-- START TEXT SHOWN --
Finally, there is the issue of freedom of speech. What the television images did not show us is as important as what they did. No images of dissent were allowed that day. We saw no banners protesting the president’s decision to invade Iraq that would counter the visuals of unanimous support for the president’s policies. And had a flotilla of protesters appeared on the scene that morning, we can be sure they would have been quickly escorted far out of camera range by military authorities on grounds of national security. Freedom of speech is not only a basic individual constitutional right; it is also an important part of our structure of checks and balances. We have to wonder how well our system of free expression is working when only one side of a debate is able to make itself heard.

Perhaps it would be helpful if I provided a short preview of my argument. Chapter 1 introduces the National Security Presidency. This conservative vision claims extraordinary powers for the president in the area of national security, not only the right of the president to act without congressional authorization but even the right to ignore congressional legislation and individual constitutional rights when he feels they impede his programs. The National Security Presidency has never been endorsed by the Supreme Court. It is still a constitutional challenger. In fact, the current majority has rejected its most extreme claim that the president can ignore limits imposed by Congress.2 But the Supreme Court has not rejected another controversial presidential claim: authority to initiate combat without congressional authorization. And the refusal by lower courts to hear many cases has permitted the National Security Presidency to become the de facto Constitution over a large range of governmental activities.
-- END TEXT SHOWN --
**INSTRUCTION 1:**
Decide whether each statement agrees with the passage on presidential power and free speech. Answer yes or no, and quote the words of the passage that settle it.
(a) The Supreme Court has endorsed the National Security Presidency.
(b) The television images that day showed no banners protesting the decision to invade Iraq.
(c) Chapter 1 introduces the National Security Presidency.
**INSTRUCTION 2:** In the passage on presidential power and free speech, which controversial presidential claim has the Supreme Court not rejected?
**INSTRUCTION 3:** Write what comes next in the passage on presidential power and free speech, beginning after its final sentence.
The lines are not needed for any of this work.
-- START AVAILABLE DATA --
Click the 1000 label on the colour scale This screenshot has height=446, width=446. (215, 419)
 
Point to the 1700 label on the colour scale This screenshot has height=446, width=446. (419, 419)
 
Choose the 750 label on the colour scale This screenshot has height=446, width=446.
-- END AVAILABLE DATA --
**TASK ANSWER 1:**
(a) No: "The National Security Presidency has never been endorsed by the Supreme Court."
(b) Yes: "We saw no banners protesting the president’s decision to invade Iraq"
(c) Yes: "Chapter 1 introduces the National Security Presidency."

**TASK ANSWER 2:** The claim of authority to initiate combat without congressional authorization.

**TASK ANSWER 3:**
Chapter 2 studies the threat to democratic government created by the power of presidential speech. While it is obvious that the president has a right to communicate his views on both domestic and foreign policy issues, the modern presidency goes well beyond merely making its views known. The “Mission Accomplished” production is just one example of a much larger and more long-standing practice of modern American presidents: using large amounts of government resources to craft extremely sophisticated media campaigns to mobilize support for their policies. Not only do these media blitzes appeal more to emotion than to reason, but many recent American presidents have even felt entitled to mislead the American people in order to attain their national security goals. The crucial constitutional question is not whether the president can speak, but whether Congress can and should use its authority to limit such propaganda efforts where they undermine democratic debate.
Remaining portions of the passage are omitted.